China, Indonesia and other airlines announced on Monday that they had grounded their 737 MAX jets following the crash of an Ethiopian Airline plane on Sunday. All of the 157 people on board the plane died during the crash, which took place just after take-off.

READ: Pilots were experienced – Ethiopian Airlines CEO in wake of tragic crash

In October last year, one of the jets crashed while flying from Indonesia, killing all 189 passengers.

In a statement issued on Monday, Comair airline division executive director Wrenelle Stander said that while Comair had done extensive preparatory work prior to the introduction of the first 737 MAX into its fleet –  and remained confident in the inherent safety of the aircraft – it decided temporarily not to schedule the aircraft while it consulted with other operators, Boeing and technical experts.

“The safety and confidence of our customers and crew is always our priority,” Stander said.

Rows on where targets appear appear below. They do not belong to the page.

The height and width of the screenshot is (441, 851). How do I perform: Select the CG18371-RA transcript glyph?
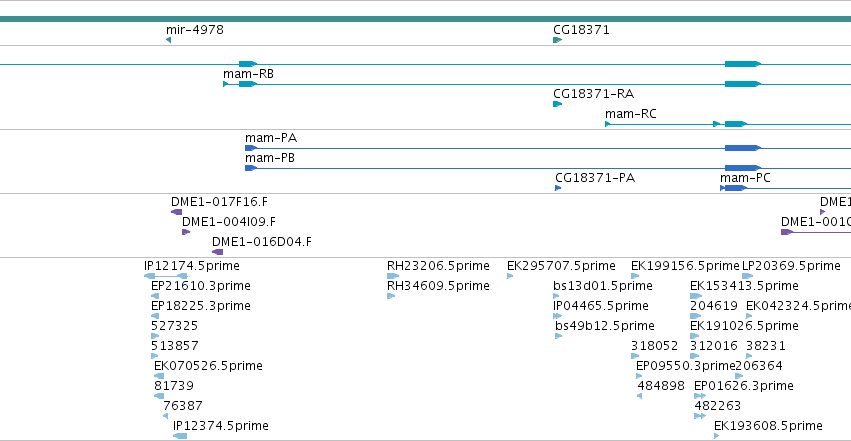point(557,104)
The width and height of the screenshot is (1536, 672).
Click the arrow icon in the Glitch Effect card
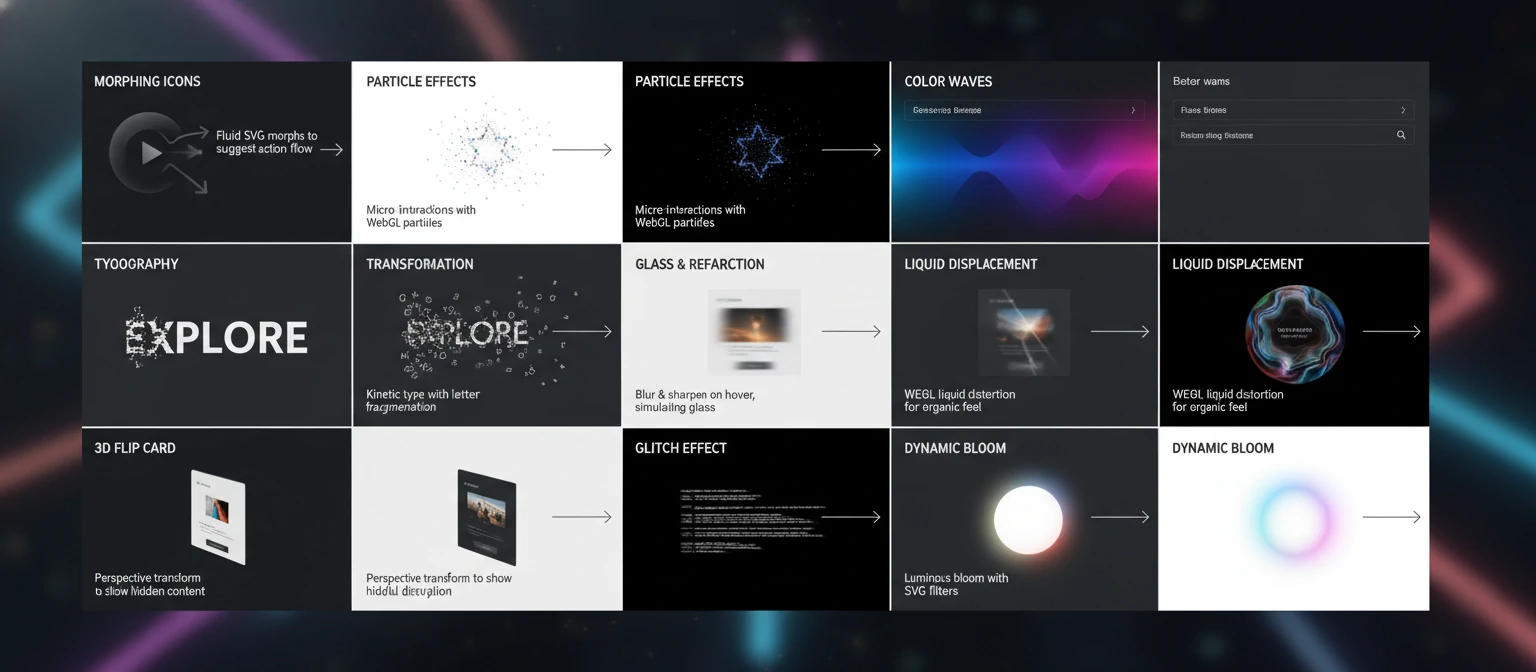[x=852, y=516]
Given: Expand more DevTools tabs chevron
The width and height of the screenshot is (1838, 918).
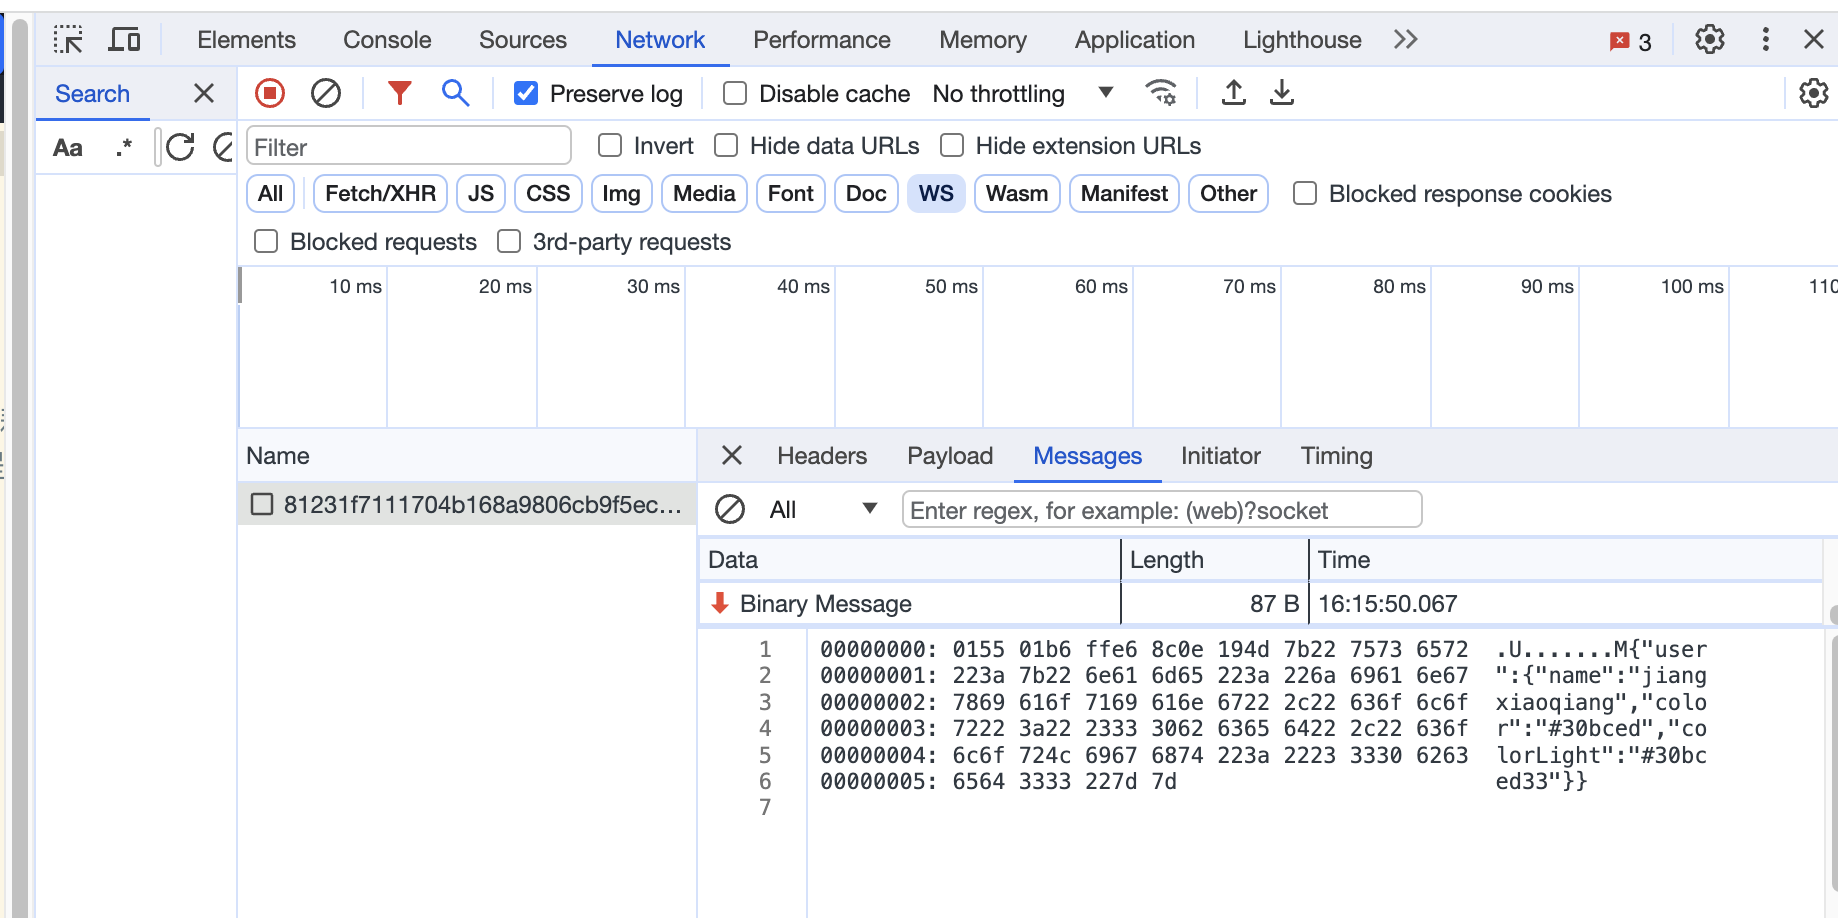Looking at the screenshot, I should (x=1405, y=40).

According to Comair, The MAX was the latest iteration of the most common commercial aircraft ever manufactured. It was well-established around the world, particularly in the fleets of large carriers in the United States.

There are currently over 370 Boeing 737 MAXs in operation, with 47 airlines. The type operates approximately 1 500 flights a day and has accumulated over 250 000 flights in total with an excellent record of daily reliability.